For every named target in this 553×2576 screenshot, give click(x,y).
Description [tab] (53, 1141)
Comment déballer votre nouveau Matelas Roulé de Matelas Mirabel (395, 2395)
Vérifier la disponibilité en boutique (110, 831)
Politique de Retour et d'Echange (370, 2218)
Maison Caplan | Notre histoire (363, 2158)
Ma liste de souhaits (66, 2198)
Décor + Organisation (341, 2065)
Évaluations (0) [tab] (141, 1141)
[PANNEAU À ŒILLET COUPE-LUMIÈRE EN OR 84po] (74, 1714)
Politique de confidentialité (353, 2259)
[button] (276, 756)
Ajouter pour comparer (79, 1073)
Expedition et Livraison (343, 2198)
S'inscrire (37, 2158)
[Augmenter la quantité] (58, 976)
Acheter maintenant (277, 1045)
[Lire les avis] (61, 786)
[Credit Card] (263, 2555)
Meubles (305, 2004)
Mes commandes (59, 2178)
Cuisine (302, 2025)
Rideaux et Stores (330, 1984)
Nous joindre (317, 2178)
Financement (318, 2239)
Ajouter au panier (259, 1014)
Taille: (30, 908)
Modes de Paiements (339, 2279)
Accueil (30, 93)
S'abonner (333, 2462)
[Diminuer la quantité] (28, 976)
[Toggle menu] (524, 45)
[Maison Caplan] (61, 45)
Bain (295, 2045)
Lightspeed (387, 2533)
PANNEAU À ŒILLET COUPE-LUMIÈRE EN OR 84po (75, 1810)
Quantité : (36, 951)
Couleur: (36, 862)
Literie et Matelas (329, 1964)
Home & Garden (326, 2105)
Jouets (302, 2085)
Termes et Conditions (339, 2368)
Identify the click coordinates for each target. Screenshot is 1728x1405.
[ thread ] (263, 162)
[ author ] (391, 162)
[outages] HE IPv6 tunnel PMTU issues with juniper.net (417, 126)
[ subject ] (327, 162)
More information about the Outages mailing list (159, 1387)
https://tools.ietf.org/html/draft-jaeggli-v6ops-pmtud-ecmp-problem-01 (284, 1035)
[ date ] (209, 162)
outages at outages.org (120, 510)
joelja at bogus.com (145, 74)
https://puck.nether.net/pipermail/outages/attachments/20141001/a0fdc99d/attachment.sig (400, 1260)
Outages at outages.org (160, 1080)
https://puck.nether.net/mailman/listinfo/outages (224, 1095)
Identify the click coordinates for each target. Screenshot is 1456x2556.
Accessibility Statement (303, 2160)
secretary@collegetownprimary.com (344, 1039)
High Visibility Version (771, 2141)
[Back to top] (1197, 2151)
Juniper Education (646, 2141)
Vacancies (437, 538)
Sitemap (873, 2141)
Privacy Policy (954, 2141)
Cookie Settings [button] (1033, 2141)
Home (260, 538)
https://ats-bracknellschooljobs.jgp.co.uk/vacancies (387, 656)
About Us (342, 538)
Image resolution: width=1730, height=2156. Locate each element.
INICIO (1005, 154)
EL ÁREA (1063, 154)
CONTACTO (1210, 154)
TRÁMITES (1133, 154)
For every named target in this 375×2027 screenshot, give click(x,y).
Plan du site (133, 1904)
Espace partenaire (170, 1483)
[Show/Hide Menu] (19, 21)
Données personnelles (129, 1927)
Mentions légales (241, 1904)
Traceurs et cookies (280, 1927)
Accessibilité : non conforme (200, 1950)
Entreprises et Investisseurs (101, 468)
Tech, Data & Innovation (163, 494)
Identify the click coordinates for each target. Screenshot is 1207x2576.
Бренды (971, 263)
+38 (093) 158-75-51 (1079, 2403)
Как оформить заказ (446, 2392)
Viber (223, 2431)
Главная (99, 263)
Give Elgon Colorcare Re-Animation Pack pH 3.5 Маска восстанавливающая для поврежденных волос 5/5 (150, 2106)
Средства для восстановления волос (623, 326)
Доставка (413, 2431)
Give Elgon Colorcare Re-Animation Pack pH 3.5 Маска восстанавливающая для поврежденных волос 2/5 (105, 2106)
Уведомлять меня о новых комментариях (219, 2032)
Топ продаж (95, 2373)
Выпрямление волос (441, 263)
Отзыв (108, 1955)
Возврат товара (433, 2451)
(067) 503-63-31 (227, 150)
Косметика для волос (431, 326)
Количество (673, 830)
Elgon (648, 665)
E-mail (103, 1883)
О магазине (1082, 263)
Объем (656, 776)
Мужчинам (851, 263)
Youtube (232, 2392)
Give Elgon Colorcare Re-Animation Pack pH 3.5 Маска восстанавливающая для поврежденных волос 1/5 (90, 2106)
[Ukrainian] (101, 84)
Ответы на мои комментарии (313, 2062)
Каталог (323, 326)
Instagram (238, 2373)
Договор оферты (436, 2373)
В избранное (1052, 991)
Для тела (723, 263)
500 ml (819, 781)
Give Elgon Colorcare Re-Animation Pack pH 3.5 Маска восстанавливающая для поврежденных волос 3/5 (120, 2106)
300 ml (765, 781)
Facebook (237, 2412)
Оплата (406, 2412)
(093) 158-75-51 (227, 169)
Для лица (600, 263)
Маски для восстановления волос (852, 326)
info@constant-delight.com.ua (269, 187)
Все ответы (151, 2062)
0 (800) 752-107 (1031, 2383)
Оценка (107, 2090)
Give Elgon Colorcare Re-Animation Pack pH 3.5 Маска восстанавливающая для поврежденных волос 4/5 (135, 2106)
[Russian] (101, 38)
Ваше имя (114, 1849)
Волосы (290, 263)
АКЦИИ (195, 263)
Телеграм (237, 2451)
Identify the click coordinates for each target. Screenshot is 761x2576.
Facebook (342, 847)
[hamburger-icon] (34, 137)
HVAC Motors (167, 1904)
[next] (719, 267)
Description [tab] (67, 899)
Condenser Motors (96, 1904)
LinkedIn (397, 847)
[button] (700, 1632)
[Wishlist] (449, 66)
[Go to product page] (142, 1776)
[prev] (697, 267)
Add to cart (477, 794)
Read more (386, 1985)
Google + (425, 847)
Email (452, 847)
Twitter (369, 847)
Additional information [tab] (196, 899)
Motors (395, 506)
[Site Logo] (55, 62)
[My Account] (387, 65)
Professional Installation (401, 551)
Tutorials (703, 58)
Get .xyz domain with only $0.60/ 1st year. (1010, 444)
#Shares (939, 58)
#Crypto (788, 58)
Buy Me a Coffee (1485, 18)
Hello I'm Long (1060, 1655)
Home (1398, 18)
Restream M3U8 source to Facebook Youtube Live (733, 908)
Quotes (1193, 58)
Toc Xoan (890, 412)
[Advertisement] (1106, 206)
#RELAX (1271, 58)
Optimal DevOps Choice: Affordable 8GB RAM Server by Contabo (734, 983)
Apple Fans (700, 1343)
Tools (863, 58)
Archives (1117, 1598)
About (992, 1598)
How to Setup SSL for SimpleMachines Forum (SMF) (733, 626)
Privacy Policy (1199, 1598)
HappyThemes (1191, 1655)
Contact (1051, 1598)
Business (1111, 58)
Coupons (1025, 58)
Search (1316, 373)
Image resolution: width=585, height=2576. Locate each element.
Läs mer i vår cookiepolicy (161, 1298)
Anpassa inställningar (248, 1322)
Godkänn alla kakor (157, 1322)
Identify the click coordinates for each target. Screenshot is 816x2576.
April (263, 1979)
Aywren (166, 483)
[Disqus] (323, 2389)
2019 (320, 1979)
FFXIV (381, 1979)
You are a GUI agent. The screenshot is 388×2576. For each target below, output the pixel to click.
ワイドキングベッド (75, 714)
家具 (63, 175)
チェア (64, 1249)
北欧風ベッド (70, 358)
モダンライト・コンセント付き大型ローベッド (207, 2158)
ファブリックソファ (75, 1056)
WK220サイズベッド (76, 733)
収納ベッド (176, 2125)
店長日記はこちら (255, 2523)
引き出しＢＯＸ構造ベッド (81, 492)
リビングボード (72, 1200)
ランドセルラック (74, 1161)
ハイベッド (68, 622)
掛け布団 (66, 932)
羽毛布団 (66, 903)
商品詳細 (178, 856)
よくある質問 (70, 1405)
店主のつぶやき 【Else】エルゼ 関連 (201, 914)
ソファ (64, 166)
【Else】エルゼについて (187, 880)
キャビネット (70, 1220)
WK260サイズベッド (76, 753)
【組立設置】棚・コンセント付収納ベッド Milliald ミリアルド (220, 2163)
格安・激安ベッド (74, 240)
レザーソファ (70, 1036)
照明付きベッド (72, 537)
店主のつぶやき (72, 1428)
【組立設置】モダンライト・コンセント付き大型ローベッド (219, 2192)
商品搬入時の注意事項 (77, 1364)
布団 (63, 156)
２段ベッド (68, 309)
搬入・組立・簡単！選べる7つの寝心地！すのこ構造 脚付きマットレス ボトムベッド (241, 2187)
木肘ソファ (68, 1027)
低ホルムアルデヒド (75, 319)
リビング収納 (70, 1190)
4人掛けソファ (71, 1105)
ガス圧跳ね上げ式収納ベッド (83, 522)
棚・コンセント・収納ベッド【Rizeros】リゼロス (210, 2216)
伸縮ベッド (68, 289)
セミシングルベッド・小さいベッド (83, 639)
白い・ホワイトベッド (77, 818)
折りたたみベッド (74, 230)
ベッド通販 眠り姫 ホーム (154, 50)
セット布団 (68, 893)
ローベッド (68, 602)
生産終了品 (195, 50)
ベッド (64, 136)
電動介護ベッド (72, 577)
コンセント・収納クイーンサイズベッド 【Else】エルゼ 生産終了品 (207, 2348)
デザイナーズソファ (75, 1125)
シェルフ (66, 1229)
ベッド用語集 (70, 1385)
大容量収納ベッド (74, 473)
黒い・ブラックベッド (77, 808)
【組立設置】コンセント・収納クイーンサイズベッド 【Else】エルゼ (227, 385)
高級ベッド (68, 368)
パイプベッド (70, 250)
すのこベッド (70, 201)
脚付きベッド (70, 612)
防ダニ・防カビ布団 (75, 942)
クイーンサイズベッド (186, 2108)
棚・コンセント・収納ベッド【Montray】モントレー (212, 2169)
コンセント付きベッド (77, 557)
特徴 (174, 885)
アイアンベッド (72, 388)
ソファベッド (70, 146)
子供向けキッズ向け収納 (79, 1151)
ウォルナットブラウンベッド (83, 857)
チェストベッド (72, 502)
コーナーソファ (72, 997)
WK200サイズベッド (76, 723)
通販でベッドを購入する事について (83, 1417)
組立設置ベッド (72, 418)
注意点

→ Exercise requirements:
Exactly the lines from the one containing "折りたたみベッド (74, 230)" to the final line of the entries must be restated, and no others.

→ Completed task:
折りたたみベッド (74, 230)
ベッド通販 眠り姫 ホーム (154, 50)
セット布団 (68, 893)
ローベッド (68, 602)
生産終了品 (195, 50)
ベッド (64, 136)
電動介護ベッド (72, 577)
コンセント・収納クイーンサイズベッド 【Else】エルゼ 生産終了品 (207, 2348)
デザイナーズソファ (75, 1125)
シェルフ (66, 1229)
ベッド用語集 (70, 1385)
大容量収納ベッド (74, 473)
黒い・ブラックベッド (77, 808)
【組立設置】コンセント・収納クイーンサイズベッド 【Else】エルゼ (227, 385)
高級ベッド (68, 368)
パイプベッド (70, 250)
すのこベッド (70, 201)
脚付きベッド (70, 612)
防ダニ・防カビ布団 (75, 942)
クイーンサイズベッド (186, 2108)
棚・コンセント・収納ベッド【Montray】モントレー (212, 2169)
コンセント付きベッド (77, 557)
特徴 (174, 885)
アイアンベッド (72, 388)
ソファベッド (70, 146)
子供向けキッズ向け収納 (79, 1151)
ウォルナットブラウンベッド (83, 857)
チェストベッド (72, 502)
コーナーソファ (72, 997)
WK200サイズベッド (76, 723)
通販でベッドを購入する事について (83, 1417)
組立設置ベッド (72, 418)
注意点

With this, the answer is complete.